BBVA: Tech talent wanted
Fundamental transformations are underway in the banking and financial industries as a result of the unstoppable technological innovation they face. Demand for digital products and services is on the rise and consumers are adopting them, with greater and greater ease. This significant change in customer habits and in the use of business channels has numerous implications for banks, especially regarding the need to attract people with strong technical skills.
The profound changes occurring in the banking business, especially the commoditization of their services, are the reason behind the growing search across all areas for people with technical expertise. Never before has the demand been so clear and constant. But are technical experts joining banks at a slower pace than they would like?
The challenge now is to turn banks into companies capable of attracting these students, who traditionally look at technology companies when considering their job prospects.
It seems so. According to the recent Universum study ‘Attracting STEM [Science, Technology, Engineering and Math] and Business Students to the Financial Industry’, companies in the financial sector need a segmented recruiting top talent. This segmentation is even more important “when the aim is to recruit technical and technological profiles, such as those with a professional or educational background in user experience, online banking and IT security.”
Until now, people with these types of resumes preferred to work in other types of industries. Why is this? Are current banks sufficiently appealing to attract people with these profiles to work with them? Indeed… or at least the banks that are leading the sector's digital transformation.
Ana Escurín, BBVA Global Head of Employer Brand & Recruitment Marketing, explained this recently: “Thanks to their educational and professional background, their analysis skills and versatility, people with technical knowledge have a lot to bring to the banking sector. The challenge now is to turn banks into companies capable of attracting these students, students that traditionally look at technology companies when considering their job prospects.
But BBVA already is, in a certain way, a technology company. Almost all current areas of business are demanding technical profiles, especially in the fields of engineering, mathematics and physics. We are talking about crucial core segments such as Global Risk Management, Asset Management, or Corporate & Investment Banking.
BBVA’s big data teams have been working for years in key areas for the bank.
A good example of this is that all of the bank’s big data teams across the world – mainly Spain and the U.S. – have been working for years now on areas as essential as customer analytics, processes, risk and fraud or other new digital products. In this line, BBVA and Stratio recently partnered to create Datio, a joint venture that is developing the bank’s big data architecture.
Also, Artificial Intelligence is a key line of work for BBVA. In fact, for some time now, the company’s has been working based on the premise that the future of banking will be “hands free” and driven by a DIY – Do It Yourself - culture. To achieve this, more than ever, the company needs to attract and retain the best technology talent.
There’s an actual coexistence of mixed profiles: professionals with a technical, quantitative, design or development background, for instance, that come together in the paradigm of financial services
For all these reasons, tech talent is playing an increasingly pivotal role in BBVA. These new employees are joining the company attracted, not only by the projects that the company is currently developing, but also by the way in which the bank works. Both Agile methodologies and scrum teams are becoming an increasingly important part of BBVA’s workflows, even in disciplines that are not even remotely connected to these modalities. This fact is especially attractive for millenials in general, and for the so-called stem profiles (science, technology, engineering y mathematics), in particular.
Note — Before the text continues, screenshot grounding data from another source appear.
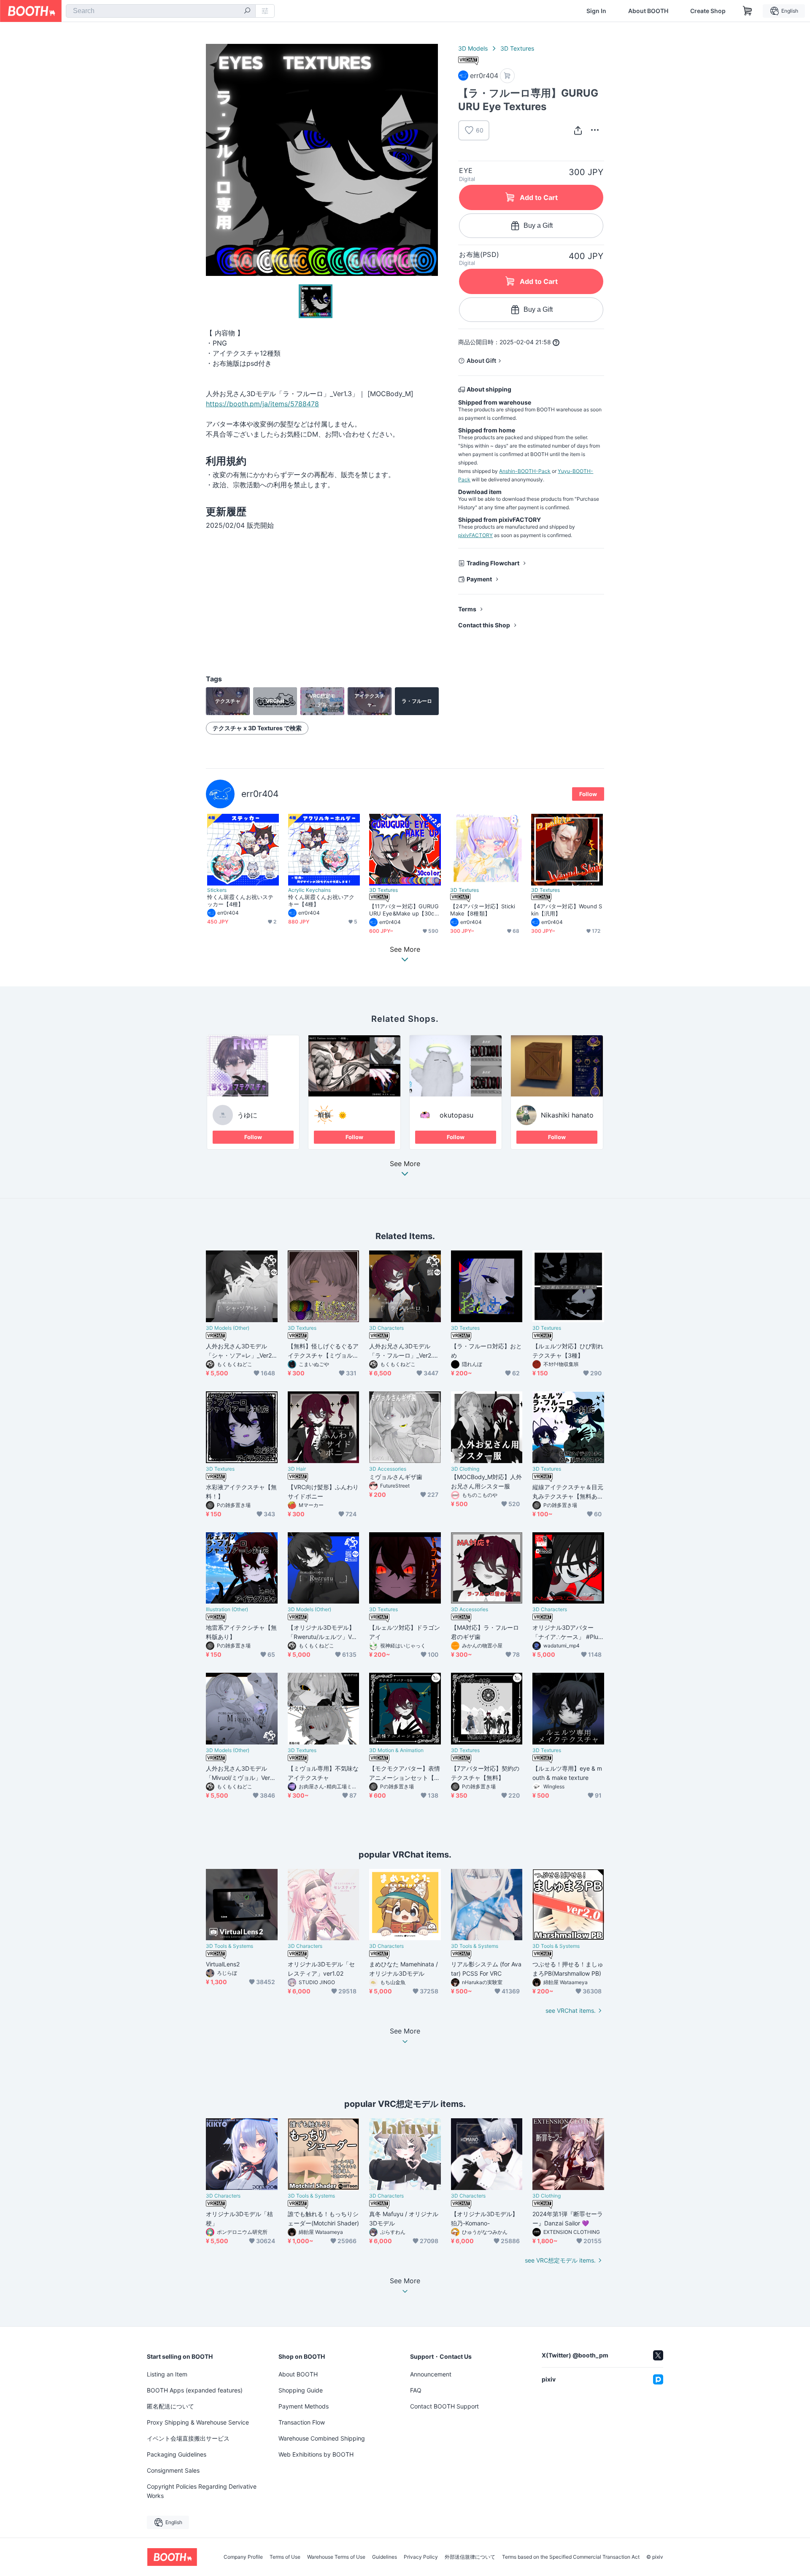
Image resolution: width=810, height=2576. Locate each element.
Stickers (217, 890)
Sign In (596, 11)
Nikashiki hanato (567, 1115)
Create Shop (708, 11)
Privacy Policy (421, 2557)
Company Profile (243, 2557)
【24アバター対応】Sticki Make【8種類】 (482, 910)
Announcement (430, 2374)
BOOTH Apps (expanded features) (195, 2390)
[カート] (507, 75)
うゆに (247, 1115)
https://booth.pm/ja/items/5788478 (262, 404)
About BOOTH (648, 11)
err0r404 (259, 793)
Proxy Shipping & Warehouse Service (198, 2422)
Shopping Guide (300, 2390)
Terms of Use (285, 2557)
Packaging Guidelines (176, 2454)
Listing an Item (167, 2374)
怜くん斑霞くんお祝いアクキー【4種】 (321, 900)
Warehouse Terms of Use (336, 2557)
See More (405, 1164)
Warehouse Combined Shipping (321, 2438)
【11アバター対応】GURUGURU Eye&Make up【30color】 (404, 910)
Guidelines (384, 2557)
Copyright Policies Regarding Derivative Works (201, 2491)
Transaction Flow (301, 2422)
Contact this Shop (484, 625)
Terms (467, 609)
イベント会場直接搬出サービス (188, 2438)
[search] (247, 11)
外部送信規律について (470, 2557)
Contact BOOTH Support (444, 2406)
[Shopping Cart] (748, 11)
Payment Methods (303, 2406)
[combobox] (161, 11)
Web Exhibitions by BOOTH (316, 2454)
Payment (479, 579)
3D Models (473, 48)
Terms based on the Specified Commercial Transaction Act (571, 2557)
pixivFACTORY (475, 535)
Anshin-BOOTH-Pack (525, 471)
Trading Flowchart (493, 563)
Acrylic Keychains (309, 890)
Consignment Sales (173, 2470)
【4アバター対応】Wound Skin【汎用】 (566, 910)
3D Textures (517, 48)
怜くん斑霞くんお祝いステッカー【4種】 (240, 900)
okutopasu (456, 1115)
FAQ (415, 2390)
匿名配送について (170, 2406)
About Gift (481, 360)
It is obvious that the horizons have expanded, and it is not hard to find in BBVA a broad diversity of professionals, ranging from an engineer with an interest in finance, through a developer or designer wants to take part in the technological and innovative products on which the bank is working.
At BBVA we can already talk about the actual coexistence of mixed profiles: professionals with a technical, quantitative, design or development background, for instance, that come together in the paradigm of financial services, our core business.